Théâtre du Radeau
François Tanguy Passim

[Theatre]

First come the texts. They are arranged like a flamboyant tapestry - a flood of theatre extracts, and poems, fragments caught in motion. These texts are reminders of the word itself, which Michel Foucault longed to “slip inside”, and “be enveloped by, carried off far beyond all possible beginnings”. They are coupled with echoing music, costumes, lights - and a precariously balanced stage set, through which Shakespeare, Molière, Calderon, Flaubert and many others weave their path, accompanied by their guests: Beethoven, Schubert, Cage, and Xenakis among others. What we have is a brotherhood of ghosts who are full of life, and which Théâtre du Radeau has been summoning up and making heard for 30 years, rearranging their fleeting voices from fugue into impromptu. Coda, Ricericar, the project lead by François Tanguy is just a vast Passim - the Latin term referring to the recurrence of a word in several places. Here, the project turns into crafted hypertext, a mind space which actors and spectators navigate side by side. In this zone, snatches of texts haunt, and go right through us - carried along by the free interplay of associations.

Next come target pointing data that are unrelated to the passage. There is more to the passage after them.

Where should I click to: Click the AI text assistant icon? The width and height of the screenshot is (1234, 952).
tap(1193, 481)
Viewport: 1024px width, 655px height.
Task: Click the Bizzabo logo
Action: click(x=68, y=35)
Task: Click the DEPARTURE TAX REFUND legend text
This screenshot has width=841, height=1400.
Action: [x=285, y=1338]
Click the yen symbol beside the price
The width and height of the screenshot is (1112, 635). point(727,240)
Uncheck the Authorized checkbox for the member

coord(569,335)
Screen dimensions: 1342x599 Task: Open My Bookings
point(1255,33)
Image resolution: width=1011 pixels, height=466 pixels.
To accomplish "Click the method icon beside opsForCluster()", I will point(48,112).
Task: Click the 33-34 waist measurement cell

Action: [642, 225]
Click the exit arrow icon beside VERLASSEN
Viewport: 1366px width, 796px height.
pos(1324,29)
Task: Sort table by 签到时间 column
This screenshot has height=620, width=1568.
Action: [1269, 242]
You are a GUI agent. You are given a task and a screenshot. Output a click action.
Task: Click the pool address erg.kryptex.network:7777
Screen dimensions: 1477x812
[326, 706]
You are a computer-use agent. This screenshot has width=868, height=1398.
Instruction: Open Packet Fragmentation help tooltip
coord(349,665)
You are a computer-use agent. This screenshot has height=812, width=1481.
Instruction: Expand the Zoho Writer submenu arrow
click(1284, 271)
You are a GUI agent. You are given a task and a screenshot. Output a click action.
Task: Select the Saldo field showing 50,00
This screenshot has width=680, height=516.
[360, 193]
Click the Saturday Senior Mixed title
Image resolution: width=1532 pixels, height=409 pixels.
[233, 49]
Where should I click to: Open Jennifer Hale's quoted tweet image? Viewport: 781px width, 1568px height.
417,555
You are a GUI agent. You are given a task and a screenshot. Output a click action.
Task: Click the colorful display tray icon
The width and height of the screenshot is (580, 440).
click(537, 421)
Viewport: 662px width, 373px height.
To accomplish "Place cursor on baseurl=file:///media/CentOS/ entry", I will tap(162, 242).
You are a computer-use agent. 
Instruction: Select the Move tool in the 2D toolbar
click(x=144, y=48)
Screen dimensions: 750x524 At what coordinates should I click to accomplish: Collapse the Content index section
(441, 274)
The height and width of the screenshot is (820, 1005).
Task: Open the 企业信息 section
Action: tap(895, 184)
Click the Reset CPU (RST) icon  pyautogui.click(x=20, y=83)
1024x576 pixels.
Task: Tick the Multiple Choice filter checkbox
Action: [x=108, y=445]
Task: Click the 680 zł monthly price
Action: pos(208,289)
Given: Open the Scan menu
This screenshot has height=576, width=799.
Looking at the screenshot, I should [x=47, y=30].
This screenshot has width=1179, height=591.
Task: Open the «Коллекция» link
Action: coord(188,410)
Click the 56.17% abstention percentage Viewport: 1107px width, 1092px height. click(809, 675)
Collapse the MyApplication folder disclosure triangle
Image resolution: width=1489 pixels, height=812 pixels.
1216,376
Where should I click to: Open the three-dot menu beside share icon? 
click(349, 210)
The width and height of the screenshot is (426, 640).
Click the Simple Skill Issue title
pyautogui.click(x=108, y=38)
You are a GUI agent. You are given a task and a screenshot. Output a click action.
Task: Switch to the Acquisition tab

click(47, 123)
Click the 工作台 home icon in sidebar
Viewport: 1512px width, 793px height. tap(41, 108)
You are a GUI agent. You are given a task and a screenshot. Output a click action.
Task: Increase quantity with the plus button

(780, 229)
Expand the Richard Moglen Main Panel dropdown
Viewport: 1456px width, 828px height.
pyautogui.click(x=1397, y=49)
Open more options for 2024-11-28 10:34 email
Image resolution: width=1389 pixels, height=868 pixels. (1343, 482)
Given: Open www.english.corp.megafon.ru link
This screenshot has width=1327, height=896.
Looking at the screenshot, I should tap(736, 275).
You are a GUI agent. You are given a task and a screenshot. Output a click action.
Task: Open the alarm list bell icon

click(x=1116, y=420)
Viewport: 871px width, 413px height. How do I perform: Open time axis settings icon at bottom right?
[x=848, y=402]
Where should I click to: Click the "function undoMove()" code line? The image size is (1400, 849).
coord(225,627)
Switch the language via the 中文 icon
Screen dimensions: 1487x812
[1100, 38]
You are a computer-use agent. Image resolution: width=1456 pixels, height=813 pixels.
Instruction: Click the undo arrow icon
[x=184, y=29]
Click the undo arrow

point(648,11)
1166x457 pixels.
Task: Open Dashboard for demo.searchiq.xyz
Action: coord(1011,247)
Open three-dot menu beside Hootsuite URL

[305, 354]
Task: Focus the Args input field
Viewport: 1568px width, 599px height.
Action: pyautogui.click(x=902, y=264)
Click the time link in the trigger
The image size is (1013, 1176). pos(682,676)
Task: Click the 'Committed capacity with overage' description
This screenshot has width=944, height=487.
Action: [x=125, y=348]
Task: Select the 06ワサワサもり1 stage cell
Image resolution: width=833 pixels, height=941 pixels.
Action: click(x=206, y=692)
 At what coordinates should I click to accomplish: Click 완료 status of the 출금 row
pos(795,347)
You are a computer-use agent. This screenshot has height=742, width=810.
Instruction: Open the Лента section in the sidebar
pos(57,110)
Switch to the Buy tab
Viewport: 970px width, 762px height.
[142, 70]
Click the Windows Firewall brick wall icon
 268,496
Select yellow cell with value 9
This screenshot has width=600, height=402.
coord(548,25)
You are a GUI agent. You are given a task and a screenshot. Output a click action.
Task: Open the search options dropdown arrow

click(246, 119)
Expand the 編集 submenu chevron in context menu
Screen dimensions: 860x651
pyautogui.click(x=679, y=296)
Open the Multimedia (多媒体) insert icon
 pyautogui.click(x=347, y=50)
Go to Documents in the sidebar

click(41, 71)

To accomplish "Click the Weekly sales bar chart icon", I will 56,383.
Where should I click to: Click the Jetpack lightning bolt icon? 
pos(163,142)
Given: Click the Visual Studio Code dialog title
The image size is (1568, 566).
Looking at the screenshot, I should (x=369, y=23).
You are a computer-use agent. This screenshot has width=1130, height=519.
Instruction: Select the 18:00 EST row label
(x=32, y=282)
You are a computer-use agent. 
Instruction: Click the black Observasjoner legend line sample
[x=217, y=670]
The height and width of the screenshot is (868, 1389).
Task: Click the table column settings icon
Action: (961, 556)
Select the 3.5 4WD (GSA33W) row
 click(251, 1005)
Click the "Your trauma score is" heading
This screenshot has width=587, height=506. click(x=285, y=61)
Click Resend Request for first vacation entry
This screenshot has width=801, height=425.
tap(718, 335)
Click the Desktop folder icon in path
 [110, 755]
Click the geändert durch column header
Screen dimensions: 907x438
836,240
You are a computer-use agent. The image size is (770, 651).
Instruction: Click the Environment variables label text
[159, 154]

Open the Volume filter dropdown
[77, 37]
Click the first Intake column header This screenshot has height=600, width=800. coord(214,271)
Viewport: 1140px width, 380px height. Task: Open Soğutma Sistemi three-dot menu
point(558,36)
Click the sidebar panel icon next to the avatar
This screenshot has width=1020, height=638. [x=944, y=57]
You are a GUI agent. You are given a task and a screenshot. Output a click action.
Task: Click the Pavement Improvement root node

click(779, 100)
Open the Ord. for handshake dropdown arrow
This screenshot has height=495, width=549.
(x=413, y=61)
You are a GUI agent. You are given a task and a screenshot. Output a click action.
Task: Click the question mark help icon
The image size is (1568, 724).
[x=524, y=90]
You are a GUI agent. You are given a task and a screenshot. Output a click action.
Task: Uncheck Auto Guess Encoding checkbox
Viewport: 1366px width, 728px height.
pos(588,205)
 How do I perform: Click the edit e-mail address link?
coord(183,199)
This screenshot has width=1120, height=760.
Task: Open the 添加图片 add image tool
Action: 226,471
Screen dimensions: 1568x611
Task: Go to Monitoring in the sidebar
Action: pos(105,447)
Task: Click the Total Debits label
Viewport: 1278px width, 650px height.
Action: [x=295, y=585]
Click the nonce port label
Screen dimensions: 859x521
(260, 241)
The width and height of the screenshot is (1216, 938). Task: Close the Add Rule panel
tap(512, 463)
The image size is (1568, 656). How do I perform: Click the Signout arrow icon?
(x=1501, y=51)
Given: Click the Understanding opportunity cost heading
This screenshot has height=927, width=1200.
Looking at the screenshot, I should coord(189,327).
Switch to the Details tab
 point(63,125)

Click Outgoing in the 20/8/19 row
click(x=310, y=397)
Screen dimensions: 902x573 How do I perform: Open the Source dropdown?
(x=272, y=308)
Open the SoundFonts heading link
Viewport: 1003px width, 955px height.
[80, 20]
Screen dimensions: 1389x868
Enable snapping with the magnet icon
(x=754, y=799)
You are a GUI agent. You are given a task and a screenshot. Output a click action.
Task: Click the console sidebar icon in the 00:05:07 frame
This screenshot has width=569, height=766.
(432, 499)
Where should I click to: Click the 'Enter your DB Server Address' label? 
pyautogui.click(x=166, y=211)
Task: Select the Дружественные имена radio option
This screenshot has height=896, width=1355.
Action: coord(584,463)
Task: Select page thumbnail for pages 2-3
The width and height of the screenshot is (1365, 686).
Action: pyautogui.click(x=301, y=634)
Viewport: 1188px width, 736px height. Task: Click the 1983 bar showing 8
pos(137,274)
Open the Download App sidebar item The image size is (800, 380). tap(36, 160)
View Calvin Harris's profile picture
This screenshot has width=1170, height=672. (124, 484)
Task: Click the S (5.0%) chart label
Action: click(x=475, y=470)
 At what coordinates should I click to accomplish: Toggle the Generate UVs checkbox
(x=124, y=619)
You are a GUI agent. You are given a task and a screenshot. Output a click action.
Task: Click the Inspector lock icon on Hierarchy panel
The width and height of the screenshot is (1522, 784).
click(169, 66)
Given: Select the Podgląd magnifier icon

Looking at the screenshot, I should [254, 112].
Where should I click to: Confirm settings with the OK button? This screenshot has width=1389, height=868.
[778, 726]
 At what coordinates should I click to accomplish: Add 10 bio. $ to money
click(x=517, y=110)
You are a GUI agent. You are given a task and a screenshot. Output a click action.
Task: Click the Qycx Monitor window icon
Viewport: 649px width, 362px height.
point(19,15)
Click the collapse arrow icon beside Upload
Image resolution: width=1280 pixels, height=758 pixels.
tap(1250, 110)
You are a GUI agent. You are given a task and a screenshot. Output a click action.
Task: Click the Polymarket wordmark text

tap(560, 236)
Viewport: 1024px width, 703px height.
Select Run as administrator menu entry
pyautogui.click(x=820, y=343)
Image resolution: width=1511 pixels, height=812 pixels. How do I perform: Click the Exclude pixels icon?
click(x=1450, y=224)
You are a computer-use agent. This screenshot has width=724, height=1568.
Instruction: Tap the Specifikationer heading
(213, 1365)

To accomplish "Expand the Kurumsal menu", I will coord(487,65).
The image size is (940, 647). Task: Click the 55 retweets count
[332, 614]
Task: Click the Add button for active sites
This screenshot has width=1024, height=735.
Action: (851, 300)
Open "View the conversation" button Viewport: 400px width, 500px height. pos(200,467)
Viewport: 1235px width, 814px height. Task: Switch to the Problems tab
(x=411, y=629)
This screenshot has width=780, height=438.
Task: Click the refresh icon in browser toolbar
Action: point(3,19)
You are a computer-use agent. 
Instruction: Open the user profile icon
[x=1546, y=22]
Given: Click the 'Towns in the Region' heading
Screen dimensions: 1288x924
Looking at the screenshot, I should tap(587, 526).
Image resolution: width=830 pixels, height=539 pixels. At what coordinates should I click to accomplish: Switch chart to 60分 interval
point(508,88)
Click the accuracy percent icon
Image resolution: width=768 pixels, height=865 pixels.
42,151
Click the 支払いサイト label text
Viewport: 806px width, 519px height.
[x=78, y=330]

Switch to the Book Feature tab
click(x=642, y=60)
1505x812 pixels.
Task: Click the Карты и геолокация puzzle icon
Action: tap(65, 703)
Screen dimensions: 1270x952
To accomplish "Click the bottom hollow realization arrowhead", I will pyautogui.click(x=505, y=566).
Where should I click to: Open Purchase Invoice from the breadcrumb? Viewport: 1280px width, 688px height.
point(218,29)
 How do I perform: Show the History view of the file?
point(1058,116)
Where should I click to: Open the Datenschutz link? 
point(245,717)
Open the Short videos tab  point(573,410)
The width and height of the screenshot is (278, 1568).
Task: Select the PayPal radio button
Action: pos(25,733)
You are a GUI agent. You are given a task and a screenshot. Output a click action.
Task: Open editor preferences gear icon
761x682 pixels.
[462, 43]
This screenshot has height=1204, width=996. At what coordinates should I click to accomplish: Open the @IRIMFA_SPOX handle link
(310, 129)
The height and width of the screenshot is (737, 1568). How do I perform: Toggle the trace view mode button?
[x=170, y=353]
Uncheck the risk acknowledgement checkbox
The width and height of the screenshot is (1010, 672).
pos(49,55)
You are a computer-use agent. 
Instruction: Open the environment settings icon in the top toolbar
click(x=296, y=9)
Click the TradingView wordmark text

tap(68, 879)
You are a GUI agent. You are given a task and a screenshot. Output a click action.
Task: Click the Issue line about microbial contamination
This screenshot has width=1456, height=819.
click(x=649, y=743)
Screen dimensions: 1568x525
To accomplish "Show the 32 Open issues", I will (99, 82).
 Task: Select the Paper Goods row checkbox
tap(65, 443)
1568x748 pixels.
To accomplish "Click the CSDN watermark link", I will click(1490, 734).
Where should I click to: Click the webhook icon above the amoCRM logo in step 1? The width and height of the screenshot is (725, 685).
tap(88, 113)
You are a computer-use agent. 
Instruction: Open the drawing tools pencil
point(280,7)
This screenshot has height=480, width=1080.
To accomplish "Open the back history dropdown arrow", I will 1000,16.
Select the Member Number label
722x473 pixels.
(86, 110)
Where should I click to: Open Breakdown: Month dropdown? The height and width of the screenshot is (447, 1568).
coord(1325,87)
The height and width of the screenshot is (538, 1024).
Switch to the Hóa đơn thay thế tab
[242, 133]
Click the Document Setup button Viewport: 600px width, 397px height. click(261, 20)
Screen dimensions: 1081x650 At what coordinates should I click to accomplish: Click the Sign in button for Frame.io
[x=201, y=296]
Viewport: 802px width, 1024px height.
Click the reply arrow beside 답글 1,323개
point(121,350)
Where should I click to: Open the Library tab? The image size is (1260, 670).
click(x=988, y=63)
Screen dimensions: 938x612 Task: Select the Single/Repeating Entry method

From out of this theatre, long since cast off from any narrative thread, images arise - of death, excess, and love, following in the steps of the dream-like, evanescent dramaturgy. It is as though each text reaches out to and takes in all the others, in an interplay of reflections forming a theatrical kaleidoscope. Within this heteroclite workshop, panels slide back and forth on the cobbled up stage-set, exposing actors as if they had been torn from a picture, the paint still wet. Passim extends beyond the framing of its own making, and etches out the outline of what theatre could still be, and make happen.